Question 1

Write a matrix multiplication kernel function that corresponds to the design illustrated in Fig. 6.4.

Answer 1

__global__ void matmul(const float* a, const float* b_transposed, float* c, size_t m, size_t n, size_t k) {
    __shared__ float As[TILE_WIDTH][TILE_WIDTH];
    __shared__ float Bs[TILE_WIDTH][TILE_WIDTH];
    
    int bx = blockIdx.x;  int by = blockIdx.y;
    int tx = threadIdx.x; int ty = threadIdx.y;
    
    // Identify the row and column of the C element to work on
    int Row = by * TILE_WIDTH + ty;
    int Col = bx * TILE_WIDTH + tx;
    
    // Loop over the A and B tiles required to compute C element
    float Cvalue = 0;
    for (int ph = 0; ph < ceil(k/(float)TILE_WIDTH); ++ph) {
        
        // Collaborative loading of A and B tiles into shared memory
        if ((Row < m) && (ph*TILE_WIDTH+tx) < k)
            As[ty][tx] = a[Row*k + ph*TILE_WIDTH + tx];
        else 
            As[ty][tx] = 0.0f;
        
        // For transposed B: b_transposed[Col*k + (ph*TILE_WIDTH+ty)]
        // This is now coalesced access since consecutive tx -> consecutive Col values
        if ((ph*TILE_WIDTH+ty) < k && Col < n)
            Bs[ty][tx] = b_transposed[Col*k + (ph*TILE_WIDTH+ty)];
        else 
            Bs[ty][tx] = 0.0f;
        
        __syncthreads();
        
        for (int i = 0; i < TILE_WIDTH; ++i) {
            Cvalue += As[ty][i] * Bs[i][tx];
        }
        __syncthreads();
    }
    
    if (Row < m && Col < n)
        c[Row*n + Col] = Cvalue;
}

Question 2

For tiled matrix multiplication, of the possible range of values for BLOCK_SIZE, for what values of BLOCK_SIZE will the kernel completely avoid uncoalesced accesses to global memory? (You need to consider only square blocks.)

Answer 2

For BLOCK_SIZE 32

Question 3

Consider the following CUDA kernel:

01  __global__ void foo_kernel(float* a, float* b, float* c, float* d, float* e) {
02      unsigned int i = blockIdx.x*blockDim.x + threadIdx.x;
03      __shared__ float a_s[256];
04      __shared__ float bc_s[4*256];
05      a_s[threadIdx.x] = a[i];
06      for(unsigned int j = 0; j < 4; ++j) {
07          bc_s[j*256 + threadIdx.x] = b[j*blockDim.x*gridDim.x + i] + c[j*4 + j];
08      }
09      __syncthreads();
10      d[i + 8] = a_s[threadIdx.x];
11      e[i*8] = bc_s[threadIdx.x*4];
12  }

For each of the following memory accesses, specify whether they are coalesced or uncoalesced or coalescing is not applicable:

  • (A) The access to array a of line 05
  • (B) The access to array a_s of line 05
  • (C) The access to array b of line 07
  • (D) The access to array c of line 07
  • (E) The access to array bc_s of line 07
  • (F) The access to array a_s of line 10
  • (G) The access to array d of line 10
  • (H) The access to array bc_s of line 11
  • (I) The access to array e of line 11

Answer 3

  • A) coalesced
  • B) NA (smem)
  • C) coalesced
  • D) uncoalesced (idx 0, 5, 10, 15)
  • E) NA (smem)
  • F) NA (smem)
  • G) coalesced
  • H) NA (smem)
  • I) uncoalesced (e.g. for threadIdx.x=0,1,2,3 it will be 0, 8, 16, 24)

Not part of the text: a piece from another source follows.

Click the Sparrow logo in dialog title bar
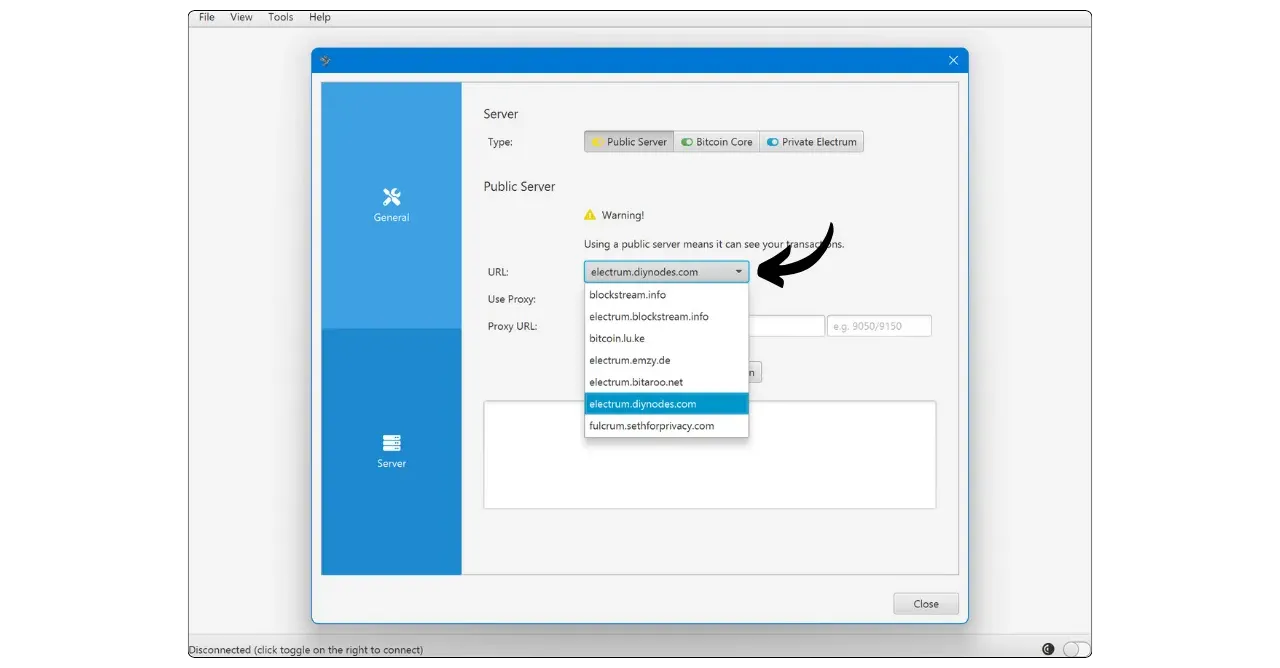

[! error]- My original incorrect answer

For C I thought uncoalesced, but it is actually coalesced - blockDim and gridDim are just constants, so for each j the values of across threads are coalesced due to i

Question 4

What is the floating point to global memory access ratio (in OP/B) of each of the following matrix-matrix multiplication kernels?

  • (A) The simple kernel described in Chapter 3, Multidimensional Grids and Data, without any optimizations applied.
  • (B) The kernel described in Chapter 5, Memory Architecture and Data Locality, with shared memory tiling applied using a tile size of 32 × 32.
  • (C) The kernel described in this chapter with shared memory tiling applied using a tile size of 32 × 32 and thread coarsening applied using a coarsening factor of 4.

Answer 4

  • A) Per thread: 2 OPs / (4 * 2 Bytes) = 0.25
  • B) Per tile: 32 * 32 * 32 Ops / (4 * 32 * 32 Bytes) = 8